- Directed by: Alexander Rogozhkin Inna Gorlova
- Written by: Alexander Rogozhkin
- Produced by: Sergey Selyanov Igor Kalenov
- Starring: Aleksei Buldakov Victor Bychkov Semyon Strugachyov Sergey Russkin Sergey Gusinsky Vasily Domrachev Alexey Sevastyanov Andrey Krasko Ville Haapasalo
- Cinematography: Valery Martinov
- Music by: Vladislav Panchenko
- Distributed by: STV Film Company
- Release date: November 1, 1998;
- Running time: 95 minutes
- Country: Russia
- Language: Russian

= Peculiarities of the National Fishing =

Peculiarities of the National Fishing (Особенности национальной рыбалки) is a 1998 Russian comedy directed by Alexander Rogozhkin and Inna Gorlova.

== Plot ==
Several friends (General Ivolgin, huntsman Kuzmich and Leva Soloveychik) decide to spend their vacation fishing.

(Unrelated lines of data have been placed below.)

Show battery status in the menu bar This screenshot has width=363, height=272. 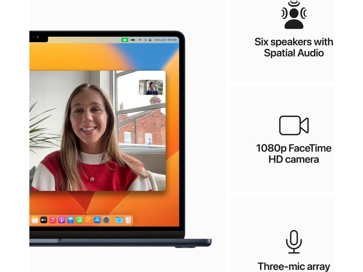(x=133, y=40)
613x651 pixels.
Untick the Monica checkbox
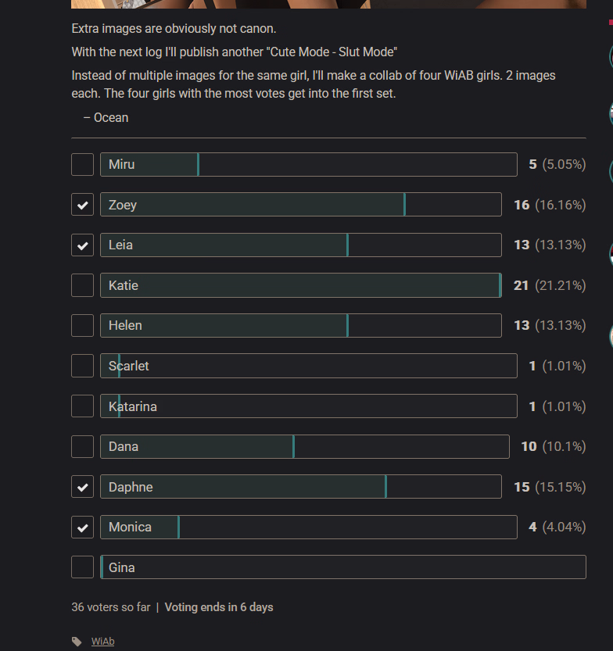point(82,528)
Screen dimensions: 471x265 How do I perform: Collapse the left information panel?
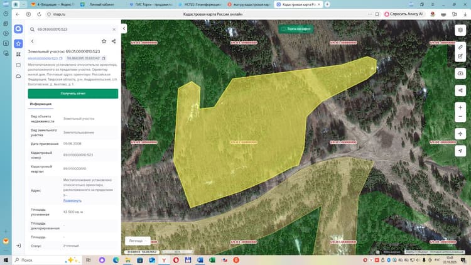pos(124,28)
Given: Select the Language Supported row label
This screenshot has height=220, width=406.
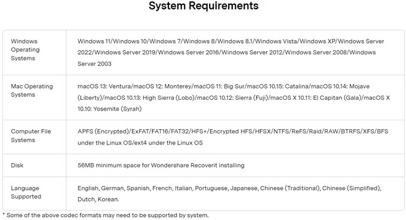Looking at the screenshot, I should coord(26,193).
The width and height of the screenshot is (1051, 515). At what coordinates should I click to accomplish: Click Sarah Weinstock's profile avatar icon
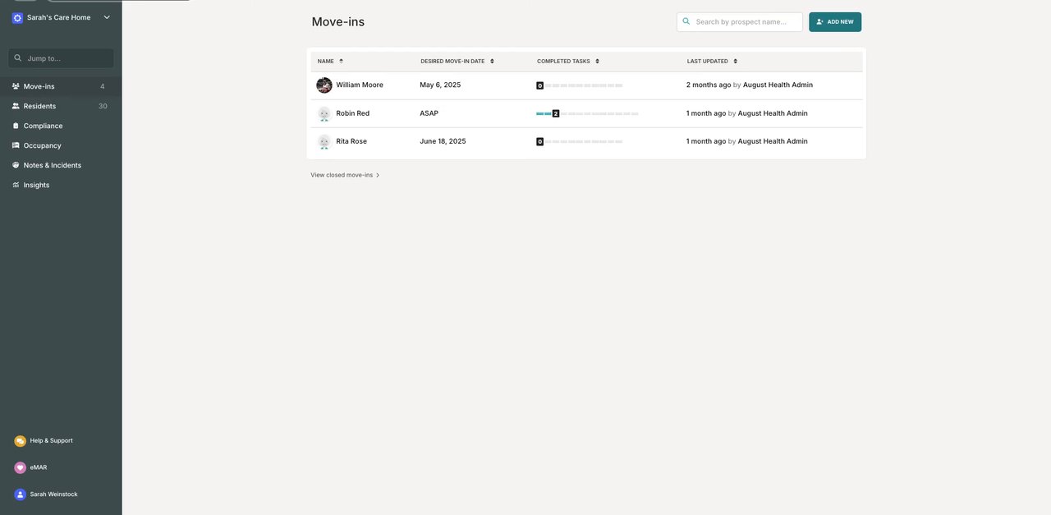point(21,494)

Taking a large helping of vodka with them, they sail off, but quickly get lost. Finally reaching the shore, which they mistakenly believe is still Russia, but which in reality happens to be neighboring Finland, they get off the ship and spend some time on the shore, eventually falling asleep. Due to the effects of previously consumed alcohol, the friends manage to forget their supplies of vodka as they set sail once more. They now face the challenging task of getting back their belongings, which now happen to reside across the border in a different country.

==Series==
This is the second film of the series (united by many of the common characters, although not necessarily with full continuity of content), which currently consists of four comedies, all of which explore the same theme but in different environment, which is reflected in the common first part of the name, Peculiarities of the National .... The first film is a 1995 comedy about hunting; the third is a 2000 comedy about hunting in winter time; the last is a 2003 comedy about politics.